Stored items from a collection:
= Beginning of Section =

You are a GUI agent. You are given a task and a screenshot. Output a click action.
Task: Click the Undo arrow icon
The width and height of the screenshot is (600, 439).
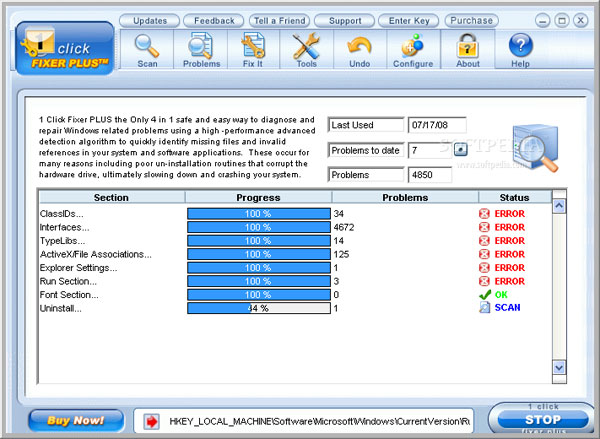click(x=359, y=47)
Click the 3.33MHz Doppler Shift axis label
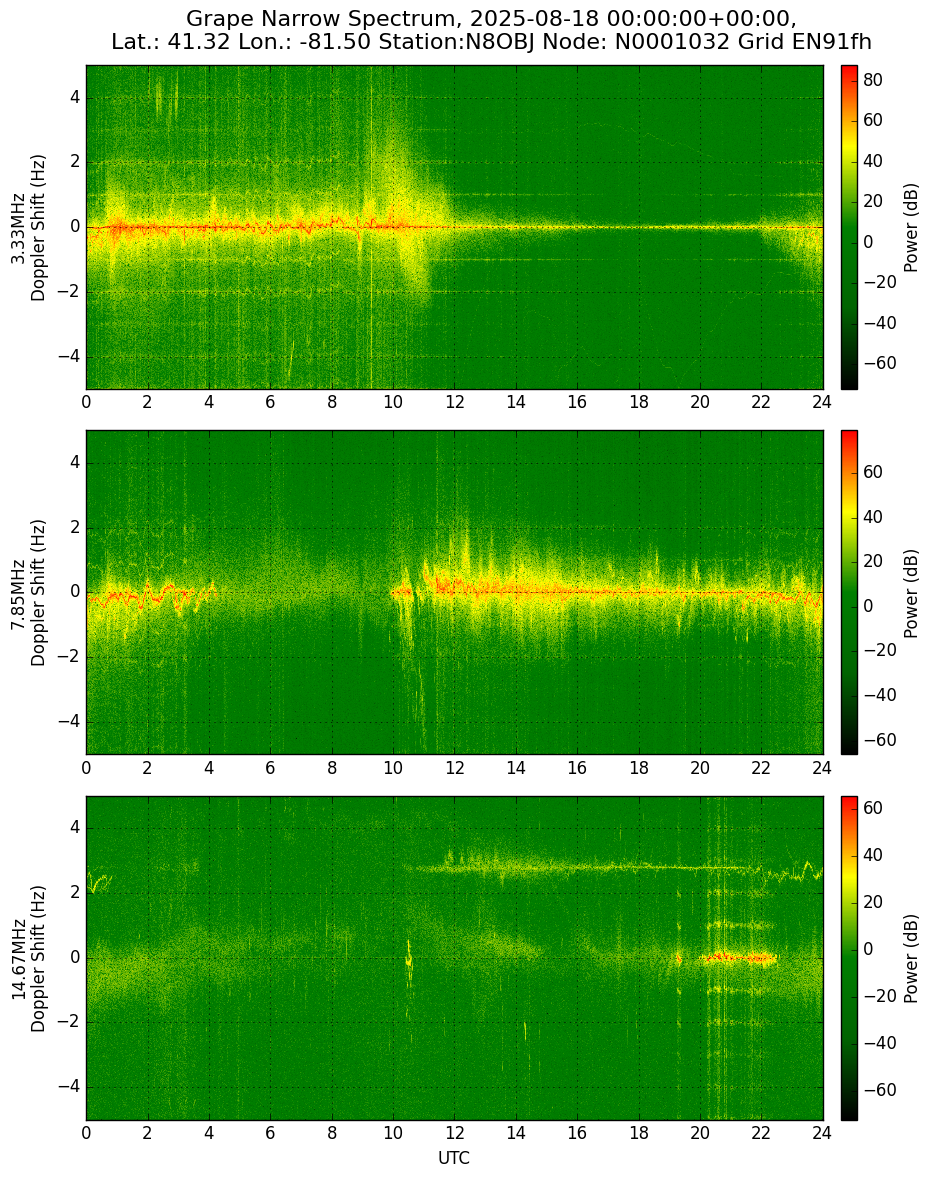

= End of Section =

*Task goal*
Return all entries preceding this task exactly as they stand, leaving any picture out.

*Solution*
You are a GUI agent. You are given a task and a screenshot. Output a click action.
Task: Click the Undo arrow icon
The width and height of the screenshot is (600, 439).
click(x=359, y=47)
Click the 3.33MHz Doppler Shift axis label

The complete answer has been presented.